Hrant Dink, a controversial writer and journalist and a frequent target of nationalist anger, was shot by an unknown assailant as he left his newspaper Agos around 1300 GMT in central Istanbul, a colleague said.

Turkish broadcaster NTV said he had been shot three times in the neck and police were looking for a 18 or 19-year-old man.

The attack is bound to raise political tensions in Turkey, where politicians of all parties have been courting the nationalist vote ahead of presidential elections in May and parliamentary polls due by November.

Protesters at the scene chanted “the murderer government will pay” and “shoulder-to-shoulder against fascism”.

Television footage showed Dink’s body lying in the street covered by a white sheet, with hundreds of bystanders gathering behind a police cordon. “This bullet was fired against Turkey … an image has been created about Turkey that its Armenian citizens have no safety,” said CNN Turk television editor Taha Akyol.

Last year Turkey’s appeals court upheld a six-month suspended jail sentence against Dink, a Turkish-born Armenian, for referring in an article to an Armenian nationalist idea of ethnic purity without Turkish blood.

The court said the comments went against an article of Turkey’s revised penal code which lets prosecutors pursue cases against writers and scholars for “insulting Turkish identity”.

The ruling was sharply criticised by the European Union, which Turkey wants to join.

Dink was one of dozens of writers who have been charged under laws against insulting Turkishness, particularly over the alleged genocide of Armenians by Ottoman Turks during World War One.

Turkey denies allegations that 1.5 million Armenians were killed in a systematic genocide.

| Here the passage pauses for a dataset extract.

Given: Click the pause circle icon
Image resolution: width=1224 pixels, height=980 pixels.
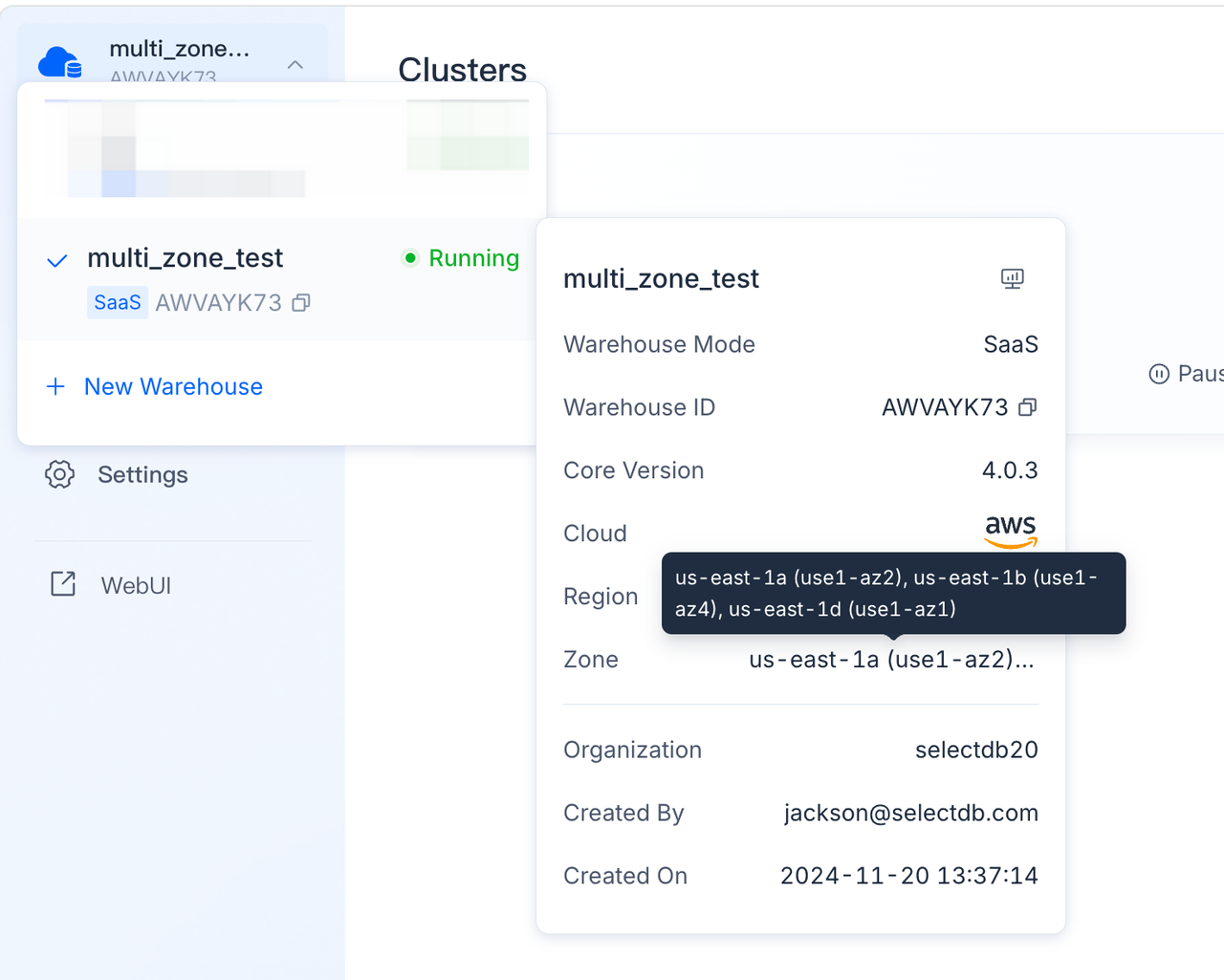Looking at the screenshot, I should point(1158,374).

It says both Christian Armenians and Muslim Turks were killed in a partisan conflict that raged on Ottoman territory during World War One. But the government has promised to revise the much criticised article of the penal code. The European Union has repeatedly called on Ankara to change the law.

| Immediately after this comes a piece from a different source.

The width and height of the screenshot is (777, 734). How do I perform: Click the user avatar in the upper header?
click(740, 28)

Dink was editor-in-chief of the bilingual Turkish and Armenian weekly Agos. “I will not leave this country. If I go I would feel I was leaving alone the people struggling for democracy in this country. It would be a betrayal of them. I could never do this,” Dink said in an interview with Reuters last July.

Tensions have been growing ahead of presidential elections amid a rise in nationalism.

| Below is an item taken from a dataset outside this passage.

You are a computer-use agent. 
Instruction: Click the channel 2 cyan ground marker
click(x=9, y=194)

Turkey’s powerful secularist establishment fears that the ruling AK Party, which controls parliament and has roots in political Islam, will elect Prime Minister Tayyip Erdogan as president.

Secularists, including powerful army generals and judges, fear Erdogan — a former Islamist — would try to erode Turkey’s strict division between state and religion if elected president. Erdogan denies he or his party have an Islamist agenda.